Acqua: Oxfam, nel mondo 1 persona su 4 nel mondo non ha accesso all’acqua pulita, 1 su 3 ai servizi igienico sanitari

Nel mondo oltre 1 persona su 4 non ha accesso fonti d’acqua sicure – sono più di 2 miliardi di persone – mentre più di 1 su 3 sopravvive senza servizi igienico sanitari di base. Una crescente emergenza globale che causa ogni anno la morte di oltre 840mila persone costrette a bere e lavarsi con acqua sporca o contaminata. Tra le vittime ci sono 1.000 bambini al giorno sotto i cinque anni.

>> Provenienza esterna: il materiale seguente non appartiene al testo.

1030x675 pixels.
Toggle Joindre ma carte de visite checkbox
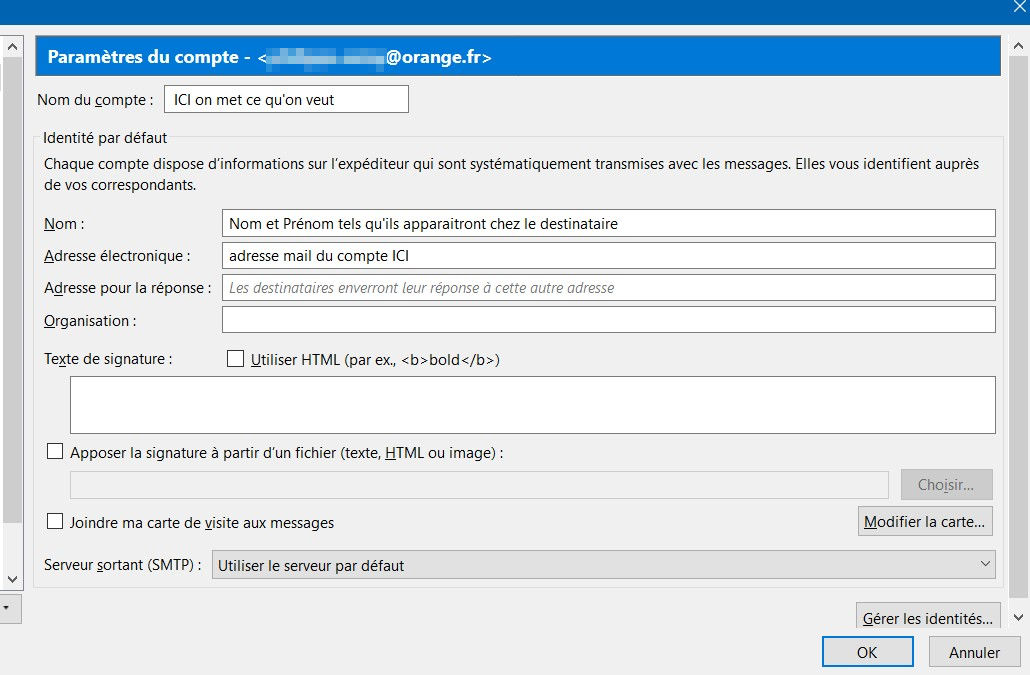(x=55, y=522)
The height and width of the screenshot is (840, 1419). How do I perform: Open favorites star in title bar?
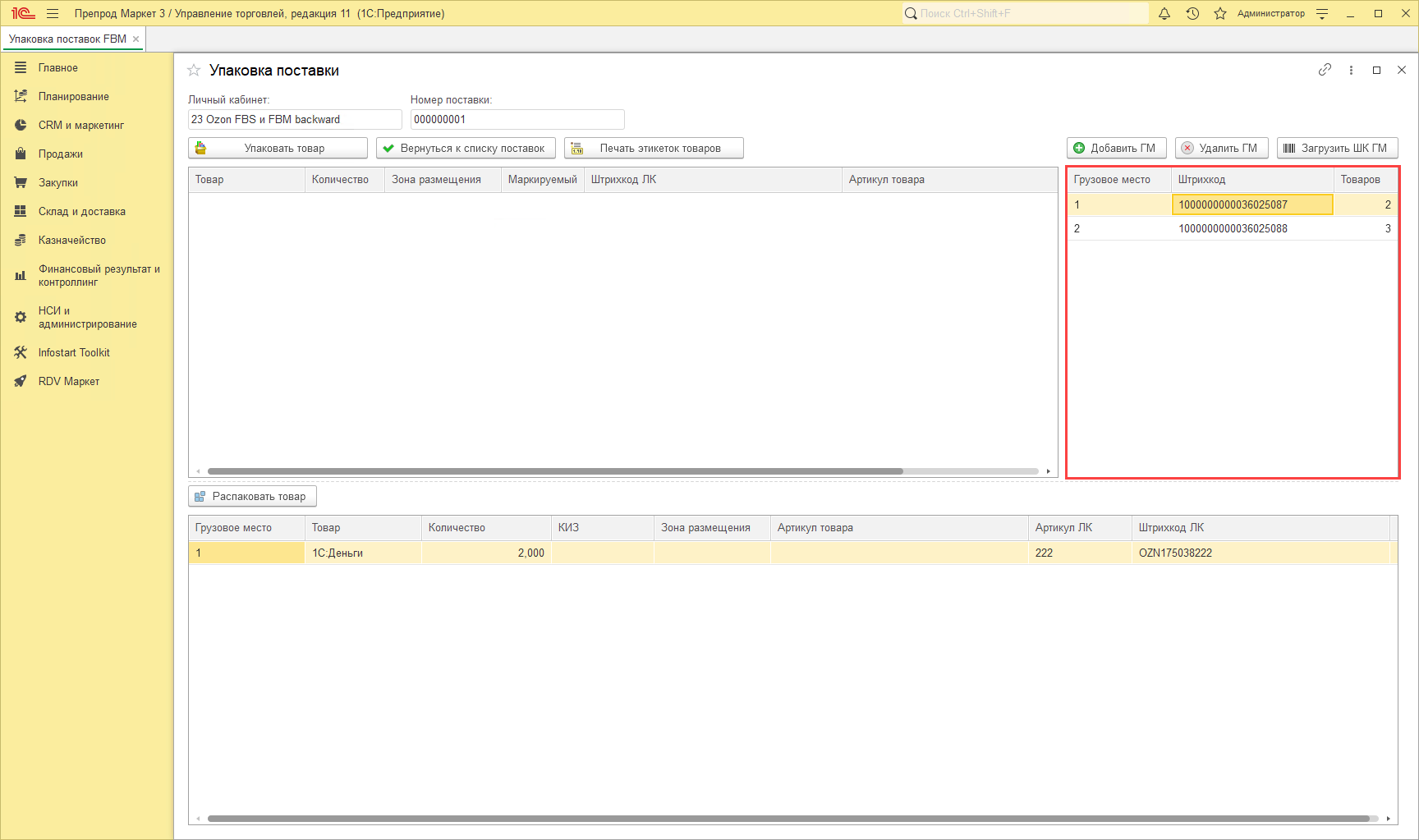(1220, 13)
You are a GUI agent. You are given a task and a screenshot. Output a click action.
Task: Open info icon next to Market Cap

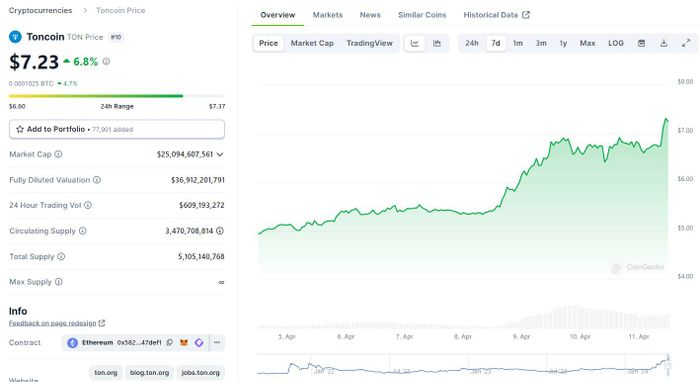click(x=58, y=154)
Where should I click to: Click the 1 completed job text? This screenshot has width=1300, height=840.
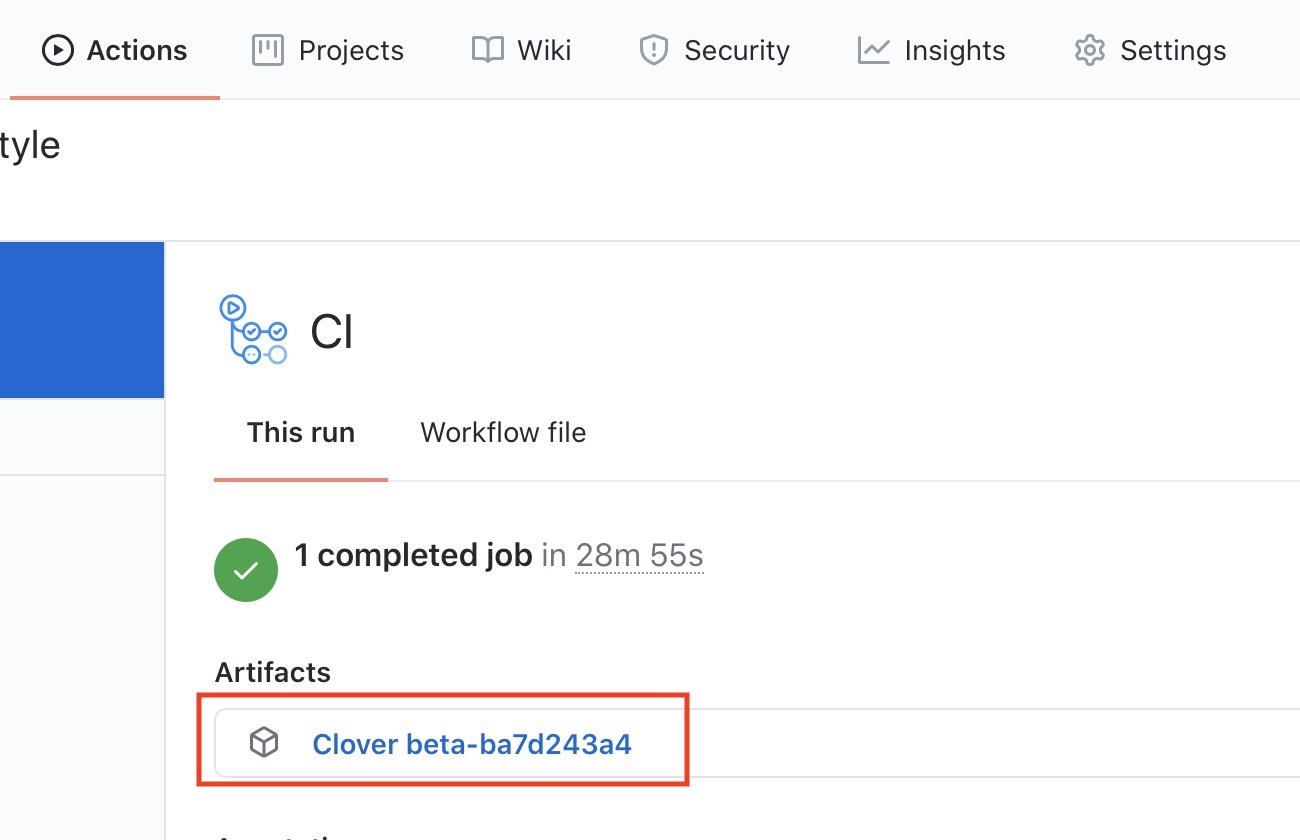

Lo ricorda oggi Oxfam, in un nuovo report diffuso in occasione del lancio della campagna di raccolta fondi “Acqua che salva la vita”. Sono i bambini, assieme alle loro madri e sorelle, i primi a essere colpiti da malattie e epidemie, soprattutto se costretti a sopravvivere in Paesi messi in ginocchio da conflitti e carestie, colpiti da siccità sempre più prolungate per via dei cambiamenti climatici o da catastrofi naturali, imprevedibili e distruttive. “L’obiettivo della nostra campagna è semplice, ma cruciale, per il presente e futuro prossimo di tantissimi – ha detto Sabina Siniscalchi, presidente di Oxfam Italia –. Vogliamo garantire a sempre più persone, colpite da crisi umanitarie, l’accesso all’acqua pulita e a servizi igienico-sanitari di base. Soprattutto a quei bambini e donne che soffrono più di tutti gli altri. In contesti di guerra e povertà estrema sono le madri per prime a dover provvedere al fabbisogno di acqua pulita per la propria famiglia. Basti pensare che in Africa sub-sahariana le ore impiegate dalle donne per la raccolta dell’acqua in 12 mesi sono equivalenti a un anno di attività dell’intera forza lavoro francese. Tempo prezioso, sottratto all’istruzione, al lavoro retribuito e a opportunità di formazione, ottenendo un seppur piccolo miglioramento delle proprie condizioni. A loro, prima di tutto, vogliamo continuare a offrire aiuto concreto”. Con la Campagna di raccolta fondi Oxfam intende raggiungere oltre 160mila persone allo stremo, portando acqua potabile e servizi igienico sanitari alle comunità più vulnerabili in Siria, nei governatorati di Rural Damasco e Dar’a dove metà della popolazione è sfollata; in Sudan nei campi profughi di Sartony e Kebkabiya nel Nord Darfur e in Sri Lanka nelle province rurali più povere della parte centrale del Paese.